[Input data — start]

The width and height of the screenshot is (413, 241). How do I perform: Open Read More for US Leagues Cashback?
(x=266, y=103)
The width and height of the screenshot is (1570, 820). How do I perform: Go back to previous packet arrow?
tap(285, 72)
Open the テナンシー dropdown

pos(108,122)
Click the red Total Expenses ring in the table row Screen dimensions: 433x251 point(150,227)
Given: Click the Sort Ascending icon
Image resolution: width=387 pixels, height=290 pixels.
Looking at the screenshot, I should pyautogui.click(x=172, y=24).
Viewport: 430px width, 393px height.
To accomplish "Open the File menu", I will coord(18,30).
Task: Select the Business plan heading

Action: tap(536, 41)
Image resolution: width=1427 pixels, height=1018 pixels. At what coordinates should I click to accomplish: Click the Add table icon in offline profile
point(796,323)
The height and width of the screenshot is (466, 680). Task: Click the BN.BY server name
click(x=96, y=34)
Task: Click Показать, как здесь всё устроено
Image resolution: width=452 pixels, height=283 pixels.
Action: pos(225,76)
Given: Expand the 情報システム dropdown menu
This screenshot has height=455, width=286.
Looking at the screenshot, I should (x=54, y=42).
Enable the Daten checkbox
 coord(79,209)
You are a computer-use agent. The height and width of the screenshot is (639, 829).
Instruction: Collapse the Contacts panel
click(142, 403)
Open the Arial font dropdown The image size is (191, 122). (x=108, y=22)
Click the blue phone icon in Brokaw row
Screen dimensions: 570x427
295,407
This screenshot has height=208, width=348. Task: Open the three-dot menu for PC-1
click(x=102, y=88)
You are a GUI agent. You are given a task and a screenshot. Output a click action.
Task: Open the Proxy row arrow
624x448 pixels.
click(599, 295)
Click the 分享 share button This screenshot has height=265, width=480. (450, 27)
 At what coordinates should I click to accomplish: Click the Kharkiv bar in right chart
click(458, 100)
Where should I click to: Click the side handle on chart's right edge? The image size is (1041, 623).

[Input data — finish]

## Work request:
Go back to the start of the listing above. Reproduce each line exactly, ending with the line that contains "Given: Click the Sort Ascending icon".

## Your response:
The width and height of the screenshot is (413, 241). How do I perform: Open Read More for US Leagues Cashback?
(x=266, y=103)
The width and height of the screenshot is (1570, 820). How do I perform: Go back to previous packet arrow?
tap(285, 72)
Open the テナンシー dropdown

pos(108,122)
Click the red Total Expenses ring in the table row Screen dimensions: 433x251 point(150,227)
Given: Click the Sort Ascending icon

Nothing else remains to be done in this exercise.